イヤな話は聞きたくない? でも、心がタフじゃないと賃貸経営の行く手は厳しい(2/3ページ)
ウチコミ!タイムズ編集部
2020/10/16
問題解決のため防具を着込んで物件に乗り込む
「重要で、かつ抱える問題や課題が大きい」状態は、その過程で発生する。
たとえば、入居率が深刻なほど低い、叩き売りされているような物件であれば、入居者に問題があるケースもある。放っておくと、新しく入居した人も退去ということになり、これが繰り返されるとAさんにとってのゴールは遠のく。
そんなとき、Aさんは問題解決のために、自ら物件に乗り込むのだ。

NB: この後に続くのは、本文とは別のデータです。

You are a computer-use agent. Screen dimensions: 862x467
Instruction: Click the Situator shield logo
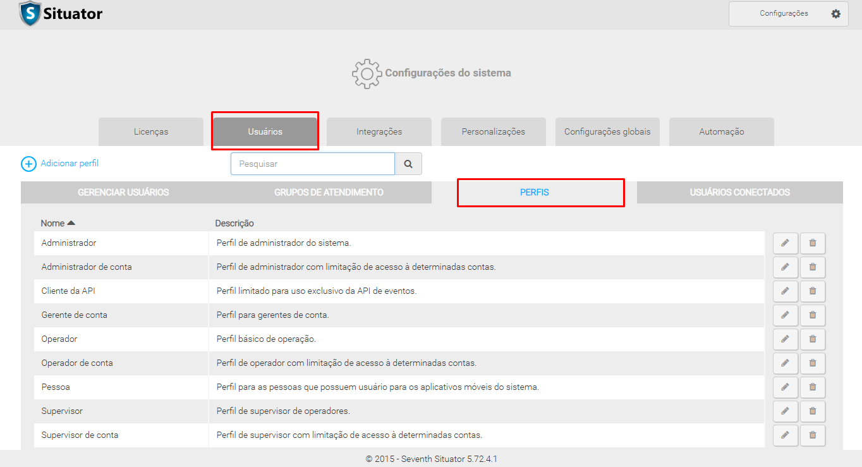click(30, 13)
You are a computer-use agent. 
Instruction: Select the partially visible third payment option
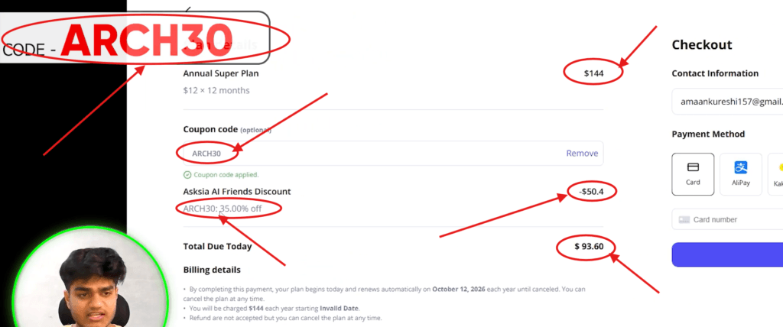click(775, 174)
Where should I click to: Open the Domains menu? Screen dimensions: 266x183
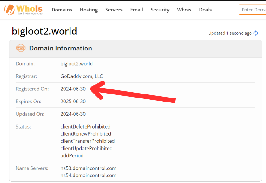pyautogui.click(x=62, y=10)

そして入居者の言い分をじっくりと聞き取り「退去を出さない環境づくり」をするという。
隣人との関係で、嫌な思いをした挙句、予定外の引越しを迫られ、急な出費を余儀なくされるなど、誰もが望むものではない。「可能なかぎり、退去が発生しないみちを探る」――それこそがオーナーにとっても、入居者それぞれにとっても、もっとも損失が少ないWin・Winのシナリオであるという計算だ。
加えて、こうしたスタンスを地道に維持することは「管理会社には難しい」というのが、Aさんの見方でもある。なぜなら、彼らの持ち時間やパワーは、数百、数千の物件に切り分けて配分されているからだ。

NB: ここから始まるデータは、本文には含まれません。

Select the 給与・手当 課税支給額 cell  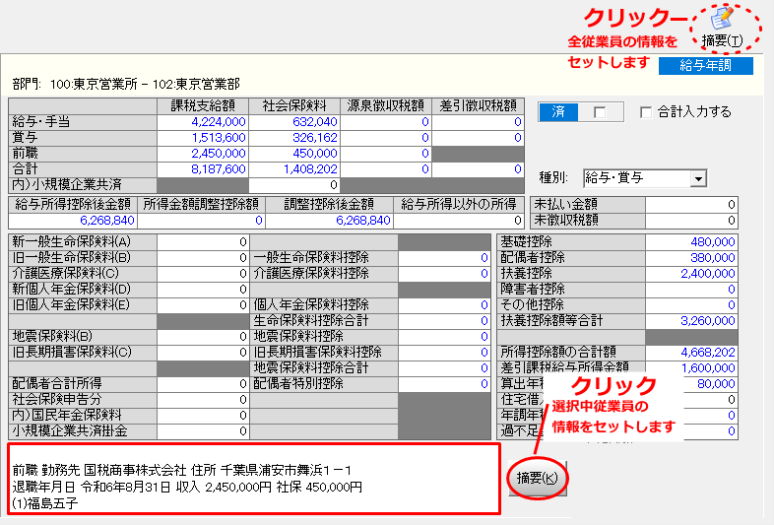(x=202, y=121)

「管理会社に優秀な事務管理はできても、マンツーマンでの時間をかけた対応が重要な、深い部分での顧客サービスを望むのは“構造として無理”」、それがAさんの答えだ。
なので、気に入らないことがあるとモノをもって暴れ出す危険性がある入居者の話を聞くため、Aさんは服の下に防具を着込んで物件に乗り込んだこともあったという。
入居者から退去の申し出があれば、Aさんはかならず理由を尋ね、それが物件やサービスへの不満であれば、真摯に受け止め、次への糧とする。
つまり、「入居者さんを愛するが、恐れず、ひるまない」「問題の発生を怖がらず、問題解決する達成感の方をやりがいとする」といったように、“タフ”であることこそが、Aさんのオーナーとしての基本的な成功の秘訣のようだ。